Please retype the data in full and exactly; the pictures are not part of the copy.

Start of TASK MATERIAL

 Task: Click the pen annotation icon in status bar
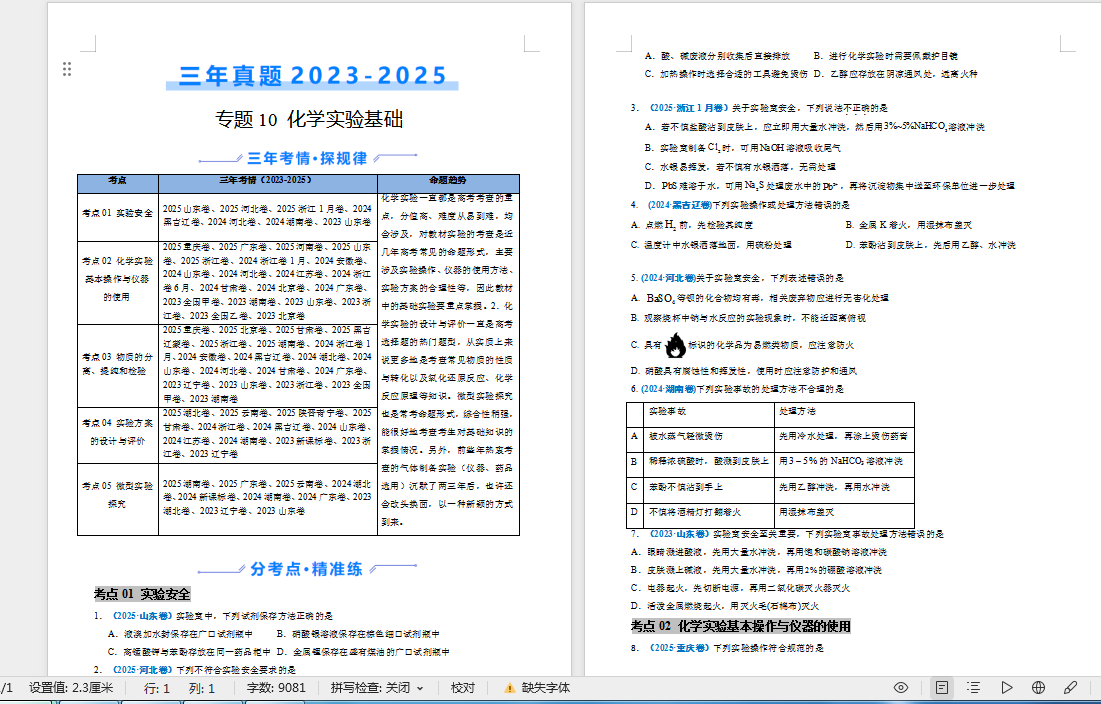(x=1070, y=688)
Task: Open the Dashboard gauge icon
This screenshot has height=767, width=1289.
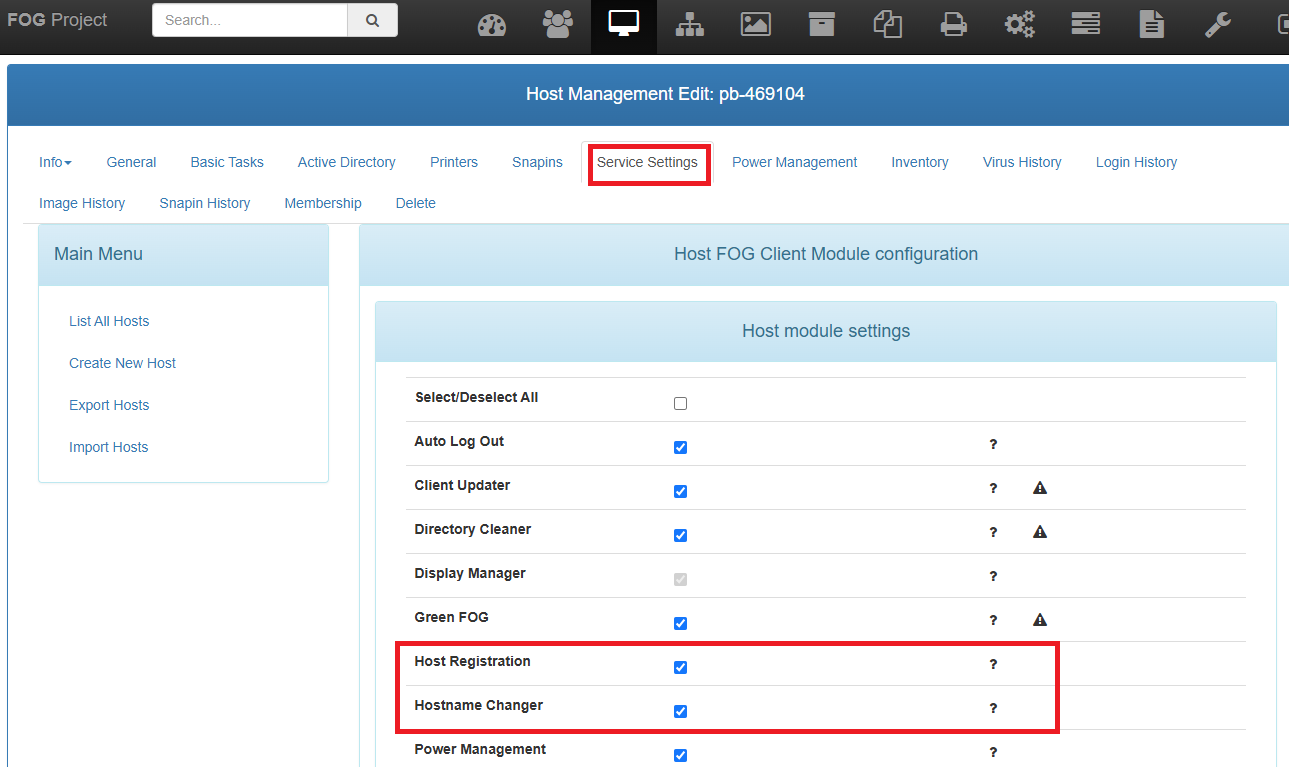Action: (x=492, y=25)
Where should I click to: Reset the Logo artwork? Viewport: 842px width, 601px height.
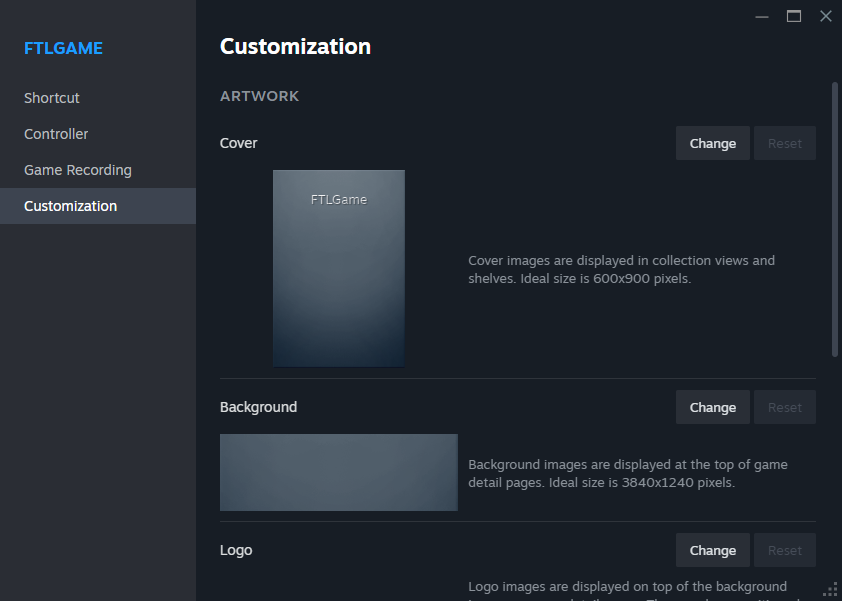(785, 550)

End of TASK MATERIAL

**ANSWER SECTION**
 Task: Click the pen annotation icon in status bar
(x=1070, y=688)
Task: Open the Dashboard gauge icon
This screenshot has height=767, width=1289.
Action: (x=492, y=25)
Where should I click to: Reset the Logo artwork? Viewport: 842px width, 601px height.
(785, 550)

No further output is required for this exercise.